• EXCERPT PROVIDED:

━━━

Images of Alexandria, Hassan’s birthplace, follow, along with uncaptioned portraits of men in both modern and traditional dress. Colour is mixed with black and white, there are rock outcrops, and images that reference confinement, suffocation, and death.

An image of a man’s aged hand, the fingers decorated with a ring in the colours of the Egyptian flag, reminds us that this is both a book about Hassan’s father, but it is also a book about Egypt, and what it means to negotiate life there. The disembodied hand clutching a rock, a twig, a fish, whatever, can be a photobook trope that is supposed to be inundated with meaning but is often timeless, placeless, and ultimately meaningless – it’s the photographic equivalent of a nice sunset or a slow shutter speed picture of a waterfall. This hand is not that.

The difficulties his father is experiencing are apparent to Hassan the younger. We see a family album picture of him holding his father’s gun, we see images of fences, imprisonment, more hidden rooms where ‘madness’ and other unspeakables are locked away from sight. There are images of surveillance, the medical is conflated with confinement, another instrument of torture with which to torment those unspeakables – both those we know of and those that linger beneath the surface.

━━━

Saved entries
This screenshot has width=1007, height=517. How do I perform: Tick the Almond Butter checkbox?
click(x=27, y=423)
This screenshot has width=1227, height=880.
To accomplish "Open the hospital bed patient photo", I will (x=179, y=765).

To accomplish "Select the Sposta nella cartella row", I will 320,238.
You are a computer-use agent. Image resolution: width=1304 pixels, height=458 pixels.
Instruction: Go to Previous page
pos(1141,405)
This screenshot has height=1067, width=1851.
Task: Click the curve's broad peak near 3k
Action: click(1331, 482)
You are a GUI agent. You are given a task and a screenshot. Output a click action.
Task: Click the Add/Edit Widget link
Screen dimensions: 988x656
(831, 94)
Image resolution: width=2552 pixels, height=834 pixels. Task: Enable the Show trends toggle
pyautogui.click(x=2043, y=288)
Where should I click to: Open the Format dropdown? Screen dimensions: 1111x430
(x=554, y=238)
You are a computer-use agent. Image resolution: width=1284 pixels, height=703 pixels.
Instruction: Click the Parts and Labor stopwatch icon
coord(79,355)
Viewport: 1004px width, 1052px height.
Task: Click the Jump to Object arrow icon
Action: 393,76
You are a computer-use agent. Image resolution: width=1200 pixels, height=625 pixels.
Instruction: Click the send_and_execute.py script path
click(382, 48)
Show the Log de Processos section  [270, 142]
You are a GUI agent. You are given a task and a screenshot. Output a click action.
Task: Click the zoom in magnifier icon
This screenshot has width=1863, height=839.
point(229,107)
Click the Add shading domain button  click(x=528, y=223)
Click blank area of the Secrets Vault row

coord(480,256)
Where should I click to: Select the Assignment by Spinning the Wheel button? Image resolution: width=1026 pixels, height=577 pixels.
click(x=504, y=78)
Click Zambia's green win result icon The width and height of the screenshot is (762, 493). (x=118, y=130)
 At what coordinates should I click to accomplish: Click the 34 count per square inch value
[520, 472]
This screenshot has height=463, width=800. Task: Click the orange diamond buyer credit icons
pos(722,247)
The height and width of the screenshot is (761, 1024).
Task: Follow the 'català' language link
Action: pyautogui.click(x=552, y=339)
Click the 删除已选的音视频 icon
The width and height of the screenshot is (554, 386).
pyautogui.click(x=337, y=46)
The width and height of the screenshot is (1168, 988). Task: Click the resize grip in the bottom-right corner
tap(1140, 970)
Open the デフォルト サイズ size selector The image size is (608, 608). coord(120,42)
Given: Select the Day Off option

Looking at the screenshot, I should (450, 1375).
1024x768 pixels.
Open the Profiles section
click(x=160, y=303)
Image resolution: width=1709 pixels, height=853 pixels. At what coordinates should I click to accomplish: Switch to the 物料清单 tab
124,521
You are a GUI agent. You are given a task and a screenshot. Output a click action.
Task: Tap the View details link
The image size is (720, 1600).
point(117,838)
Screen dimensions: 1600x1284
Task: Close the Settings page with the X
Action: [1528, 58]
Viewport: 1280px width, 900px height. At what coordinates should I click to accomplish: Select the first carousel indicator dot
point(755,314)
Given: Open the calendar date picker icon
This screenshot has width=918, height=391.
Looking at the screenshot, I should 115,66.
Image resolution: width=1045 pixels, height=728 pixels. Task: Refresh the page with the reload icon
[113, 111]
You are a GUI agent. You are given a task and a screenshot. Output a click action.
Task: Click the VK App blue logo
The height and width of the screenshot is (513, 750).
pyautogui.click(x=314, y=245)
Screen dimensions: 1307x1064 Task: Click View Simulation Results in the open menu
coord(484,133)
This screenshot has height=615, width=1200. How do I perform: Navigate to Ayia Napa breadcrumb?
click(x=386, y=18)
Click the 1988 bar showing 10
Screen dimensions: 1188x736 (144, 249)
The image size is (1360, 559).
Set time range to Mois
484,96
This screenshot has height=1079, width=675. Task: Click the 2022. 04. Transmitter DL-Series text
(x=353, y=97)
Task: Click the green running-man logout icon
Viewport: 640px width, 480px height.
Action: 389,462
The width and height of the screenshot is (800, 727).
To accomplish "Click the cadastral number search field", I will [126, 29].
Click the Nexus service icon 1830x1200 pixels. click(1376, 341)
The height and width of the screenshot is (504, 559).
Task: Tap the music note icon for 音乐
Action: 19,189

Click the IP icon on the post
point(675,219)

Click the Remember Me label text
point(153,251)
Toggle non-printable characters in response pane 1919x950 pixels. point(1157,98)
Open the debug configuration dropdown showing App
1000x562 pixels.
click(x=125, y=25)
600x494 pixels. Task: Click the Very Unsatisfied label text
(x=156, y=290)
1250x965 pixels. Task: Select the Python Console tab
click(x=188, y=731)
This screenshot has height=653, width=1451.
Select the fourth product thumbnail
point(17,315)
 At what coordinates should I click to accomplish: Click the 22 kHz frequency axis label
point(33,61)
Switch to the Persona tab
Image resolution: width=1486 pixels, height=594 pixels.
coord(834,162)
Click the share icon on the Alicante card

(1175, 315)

━━━

Answer these questions using the photobook review excerpt above.
1. Which city does the excerpt name as Hassan's birthplace?
2. What is the ring on the man's aged hand decorated with?
3. In the family album picture, what is Hassan shown holding?

1. Alexandria
2. The colors of the Egyptian flag
3. His father's gun